Ella divagaba mientras el hombre recorría la mirada por todo el patio mientras alzaba la vela, para que su luz llegase a cada rincón. Yo estaba escondida a la derecha de la casa, por lo que aunque mirase de frente no me vería, pero el hombre no contento con solo mirar tuvo que pasearse, no sé si porque él también estaba intrigado o solo porque su esposa no armase más escándalo. Sentí como la luz de la lámpara se aproximaba e incluso pude notar como bañaba una de mis piernas. Me hice una bola en aquel agujero y no quise mirar. Escondí mi rostro en las palmas de mis manos y recé todo lo que sabía sin una contestación.

Repentinamente sentí una mano cálida y fuerte asirme por el tobillo de una de mis piernas y jalarme fuera de aquel agujero con solo un tirón. La luz de la llama me baño por entero, incluso llegó a cegarme completamente, pues había pasado horas en plena oscuridad. Lo primero que recuerdo después de aquel fogonazo de luz fueron unos ojos azules mirarme con tanto pasmo como yo les miraba a ellos. Eran unos ojos tan vivos y a la vez tan cansados, tan dulces y tan autoritarios que quedé completamente paralizada. Su mano aún me sujetaba por la pierna, justo debajo del gemelo y no me soltó incluso cuando sentí que su esposa se acercaba. Me iluminó de arriba abajo y después volvió a mirarme a los ojos.



—¿Qué es? —Preguntaba su esposa mientras avanzaba a la carrera hasta llegar detrás de su marido y este se volvió a ella con el rostro compungido y una mueca de confusión.

—Una niña. —Dijo él, con toda la dulzura de la que fue capaz, incluso yo me enternecí. Por primera vez alguien me nombraba con ese apelativo y aquellas formas tan cordiales.

Aquel hombre no pasaría de los treinta y siete años, con el rostro y las expresiones dulces pero con algunas arrugas ya marcadas en sus ojos y en sus comisuras. Su barbilla rasurada pero con el vello ya naciendo. No tenía una sola cana pero en sus gestos podía ver que era mayor de lo que aparentaba. Cuando me descubrió sentí que bien pudiera ser un lobo, a punto de aullar por haber cazado a su presa, pero ante aquella lámpara su sonrisa era la de un cordero. Su mujer sin embargo pareció algo contrariada con mi presencia allí e incluso decepcionada.

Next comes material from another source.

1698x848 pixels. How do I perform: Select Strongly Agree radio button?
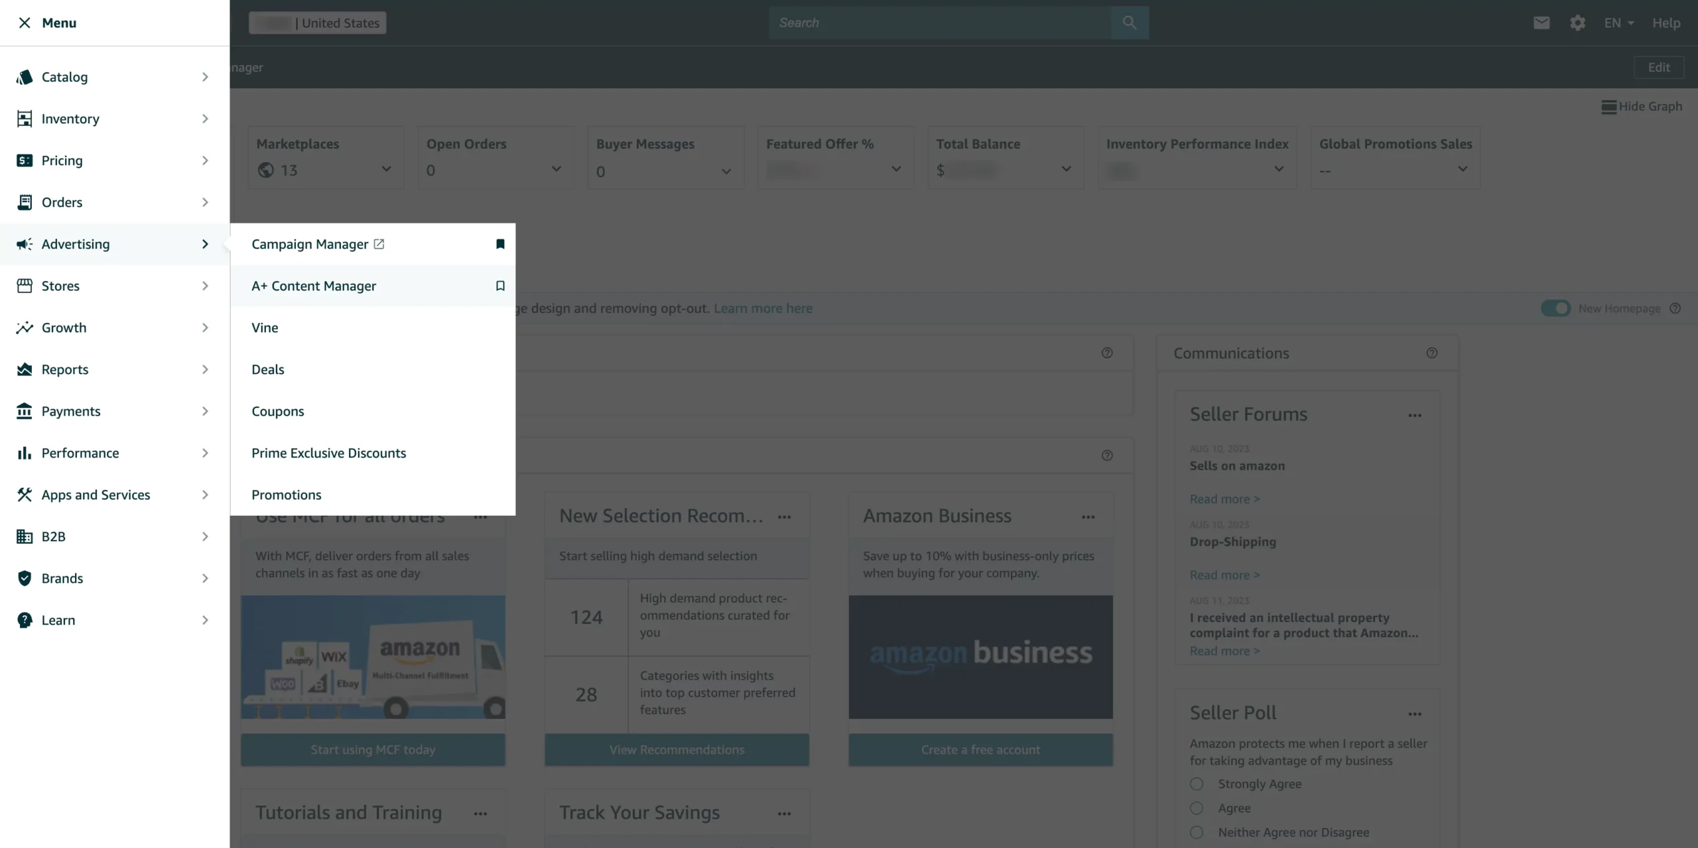(1195, 783)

—Sácala del jardín. —Soltó ella sentenciando aquella búsqueda del tesoro y yo me sujeté a la mano del hombre que aún sostenía mi pierna con fuerza. Estaba cálido, todo en él era calidez. Todo él era dulzura.

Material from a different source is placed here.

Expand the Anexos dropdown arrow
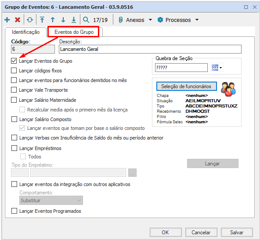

—No. —Escupió él en dirección a su esposa y en ese momento se lanzaron ambos un cruce de miradas intenso. Después se dirigió a mí dulcificando su expresión y me sujetó de la muñeca para ayudarme a ponerme en pie—. Entra dentro, te daremos algo caliente para beber.

—Si le damos algo caliente de beber a todos los niños trotamundos que hay en París nos moriríamos de hambre en una semana. —Criticó su esposa pero la decisión estaba tomada. Desde aquel momento fui de su propiedad.